The Income Tax Department of India deployed automated tracking systems to scan transaction histories across multiple domestic and international exchanges, matching trading volumes directly against tax returns. This scale of automated enforcement is a major warning shot to global investors. It proves that pseudonymity is no shield against state-level data integration, as tax authorities worldwide increasingly share and cross-reference transaction data to identify non-compliant wallets.

Meanwhile, on the security front, a $2.1 million exploit of Aztec Connect’s deprecated smart contract highlights a growing and overlooked decentralized finance risk: "zombie" infrastructure. Although Aztec Connect was officially shut down and abandoned by its developers last year, its smart contracts remained live on the Ethereum blockchain. Hackers located a vulnerability in the dormant code to drain the remaining funds, proving that code on the blockchain never truly dies.

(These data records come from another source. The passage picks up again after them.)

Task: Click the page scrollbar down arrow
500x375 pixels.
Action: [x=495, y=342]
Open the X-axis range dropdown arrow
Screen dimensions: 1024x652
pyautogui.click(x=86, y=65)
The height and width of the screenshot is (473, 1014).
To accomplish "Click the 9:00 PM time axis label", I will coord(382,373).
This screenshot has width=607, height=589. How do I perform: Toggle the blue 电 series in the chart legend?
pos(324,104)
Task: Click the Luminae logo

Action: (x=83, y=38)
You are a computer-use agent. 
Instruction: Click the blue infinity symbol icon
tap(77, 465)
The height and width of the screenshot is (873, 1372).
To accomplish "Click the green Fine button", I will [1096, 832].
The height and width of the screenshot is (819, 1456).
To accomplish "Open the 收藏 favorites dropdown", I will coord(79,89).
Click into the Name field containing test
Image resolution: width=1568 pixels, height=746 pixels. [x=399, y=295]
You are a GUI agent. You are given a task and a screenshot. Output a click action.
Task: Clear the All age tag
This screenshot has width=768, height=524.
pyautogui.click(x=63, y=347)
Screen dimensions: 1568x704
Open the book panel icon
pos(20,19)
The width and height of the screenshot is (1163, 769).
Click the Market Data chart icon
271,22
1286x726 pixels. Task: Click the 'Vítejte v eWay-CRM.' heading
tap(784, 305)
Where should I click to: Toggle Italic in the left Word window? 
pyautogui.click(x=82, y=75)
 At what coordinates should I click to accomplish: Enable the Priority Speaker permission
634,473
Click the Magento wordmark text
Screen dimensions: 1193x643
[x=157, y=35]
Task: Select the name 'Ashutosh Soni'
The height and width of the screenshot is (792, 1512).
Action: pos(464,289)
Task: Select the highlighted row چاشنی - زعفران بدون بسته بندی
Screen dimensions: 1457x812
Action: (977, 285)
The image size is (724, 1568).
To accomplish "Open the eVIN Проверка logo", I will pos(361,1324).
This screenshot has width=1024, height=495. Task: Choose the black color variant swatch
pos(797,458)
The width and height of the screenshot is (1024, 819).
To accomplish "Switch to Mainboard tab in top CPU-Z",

Taken together, these developments represent a mix of regulatory risk and operational downside for ordinary users. India's automated crackdown signals that the era of easy tax evasion is over, while the Aztec exploit serves as a stark reminder that smart contracts require active management. Investors should prioritize strict tax compliance and clean up their on-chain footprints by withdrawing assets from deprecated protocols.